What you are asked to do -
Every line of the entries below that mentions "target" is to be copied out.

[Provided data]

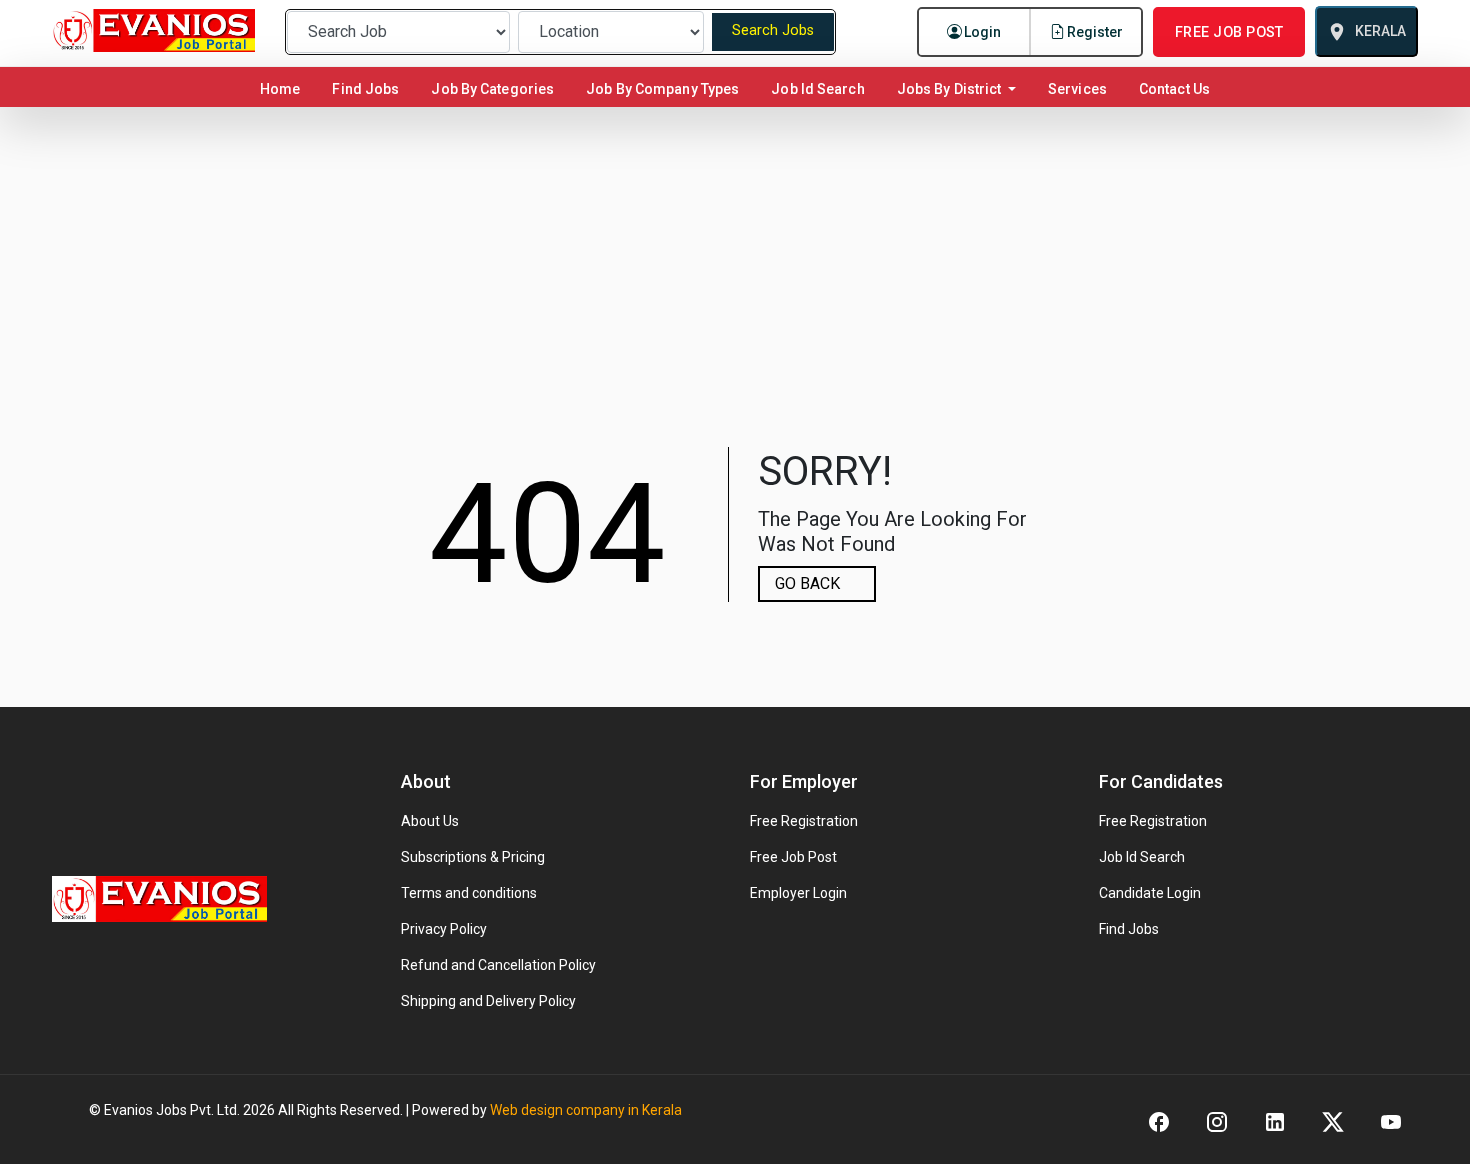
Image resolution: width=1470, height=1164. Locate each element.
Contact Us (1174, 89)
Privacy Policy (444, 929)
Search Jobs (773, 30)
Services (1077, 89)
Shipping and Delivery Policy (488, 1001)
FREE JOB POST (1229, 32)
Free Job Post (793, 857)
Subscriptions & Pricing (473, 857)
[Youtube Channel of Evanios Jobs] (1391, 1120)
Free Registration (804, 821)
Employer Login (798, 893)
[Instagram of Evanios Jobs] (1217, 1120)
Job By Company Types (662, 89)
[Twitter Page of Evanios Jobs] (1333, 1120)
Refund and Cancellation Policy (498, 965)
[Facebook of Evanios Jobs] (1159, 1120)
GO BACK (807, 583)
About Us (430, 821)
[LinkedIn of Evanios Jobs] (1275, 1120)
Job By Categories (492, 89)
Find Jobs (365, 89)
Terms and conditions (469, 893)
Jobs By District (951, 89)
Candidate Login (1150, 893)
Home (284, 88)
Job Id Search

[/Provided data]
[Provided data]

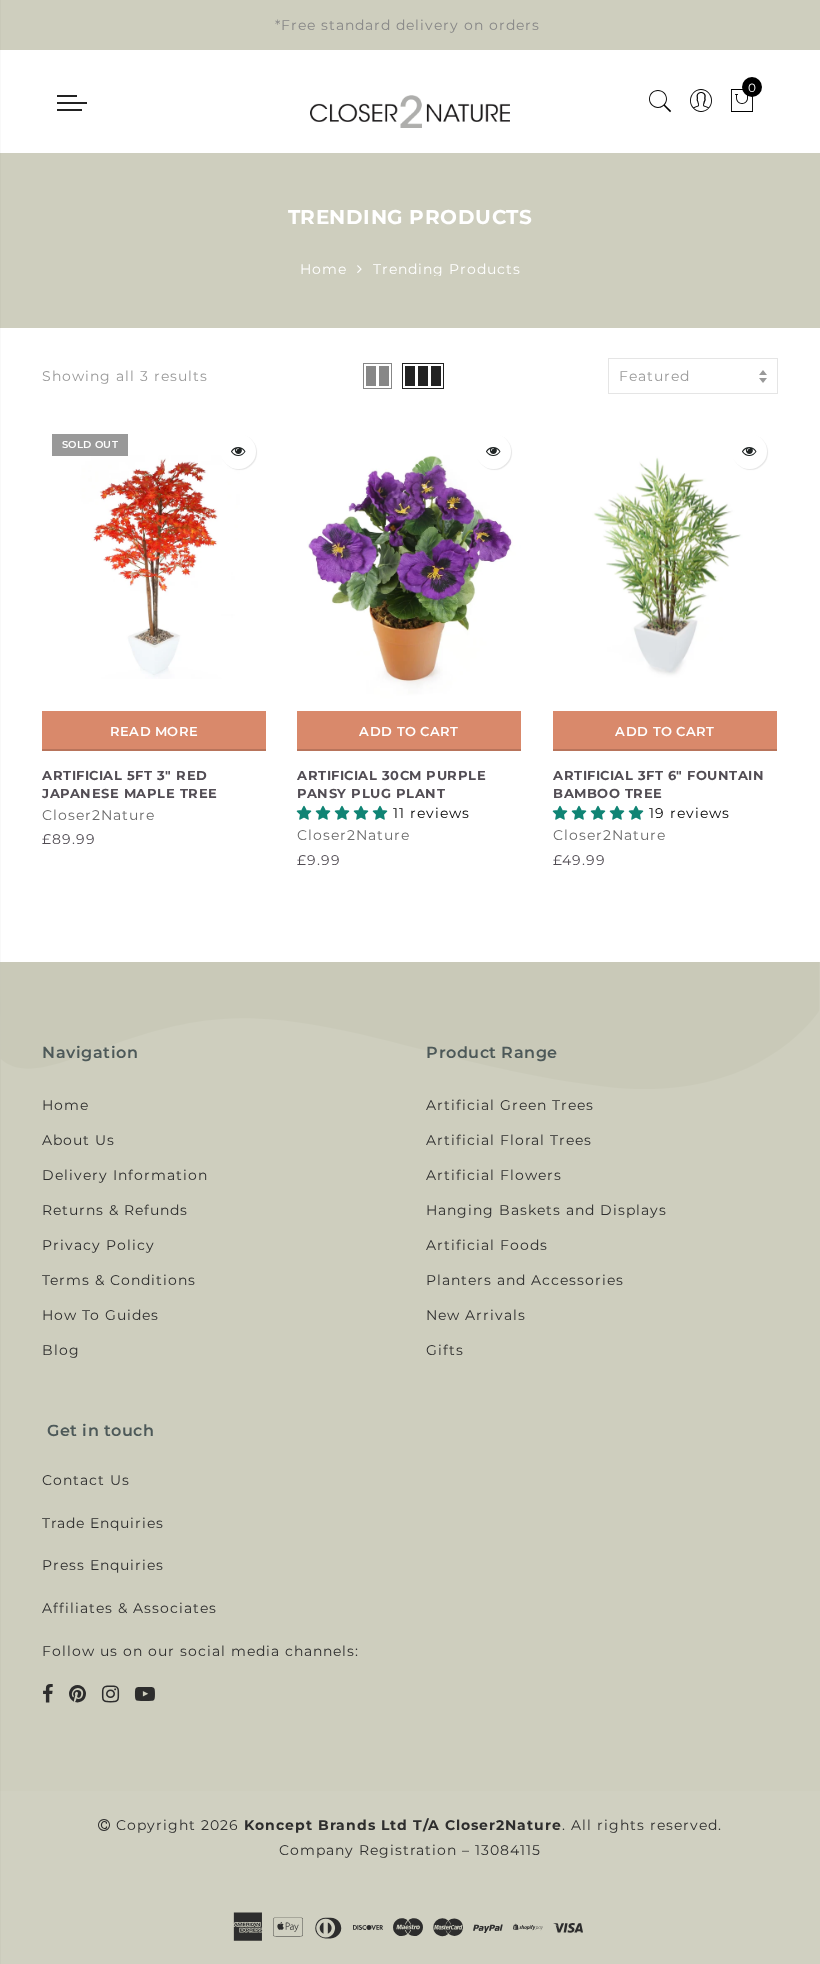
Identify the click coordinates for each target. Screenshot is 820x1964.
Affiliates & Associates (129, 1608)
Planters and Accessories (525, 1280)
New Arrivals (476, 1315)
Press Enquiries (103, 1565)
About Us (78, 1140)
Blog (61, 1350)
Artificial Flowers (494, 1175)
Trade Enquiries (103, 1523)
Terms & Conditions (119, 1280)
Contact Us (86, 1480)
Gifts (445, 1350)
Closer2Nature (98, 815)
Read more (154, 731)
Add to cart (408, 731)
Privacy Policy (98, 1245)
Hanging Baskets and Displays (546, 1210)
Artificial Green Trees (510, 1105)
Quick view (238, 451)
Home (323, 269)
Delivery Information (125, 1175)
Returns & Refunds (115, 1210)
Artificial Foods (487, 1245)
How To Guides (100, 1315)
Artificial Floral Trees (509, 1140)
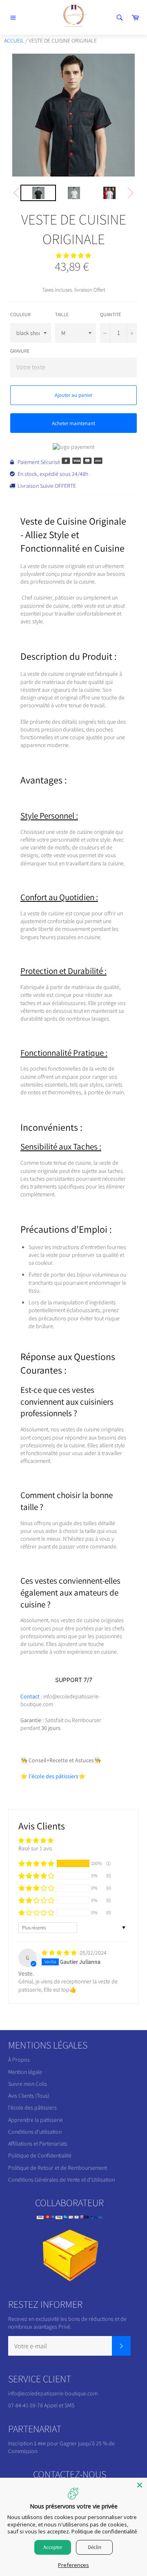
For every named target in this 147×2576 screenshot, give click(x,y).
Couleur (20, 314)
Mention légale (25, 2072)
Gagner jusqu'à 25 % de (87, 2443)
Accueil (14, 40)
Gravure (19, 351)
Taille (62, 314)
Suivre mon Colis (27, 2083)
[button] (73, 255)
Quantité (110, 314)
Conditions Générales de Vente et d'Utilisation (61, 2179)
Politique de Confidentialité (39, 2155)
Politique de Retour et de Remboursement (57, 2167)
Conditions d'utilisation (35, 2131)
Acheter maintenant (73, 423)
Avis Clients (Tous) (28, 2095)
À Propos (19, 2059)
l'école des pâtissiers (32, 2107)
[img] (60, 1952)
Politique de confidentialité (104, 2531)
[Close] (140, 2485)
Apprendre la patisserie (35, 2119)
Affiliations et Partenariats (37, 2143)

[/Provided data]

Answer to this problem -
Identify the click coordinates for each target. Screenshot is 820x1964.
For every named target in this 147×2576 screenshot, give click(x,y).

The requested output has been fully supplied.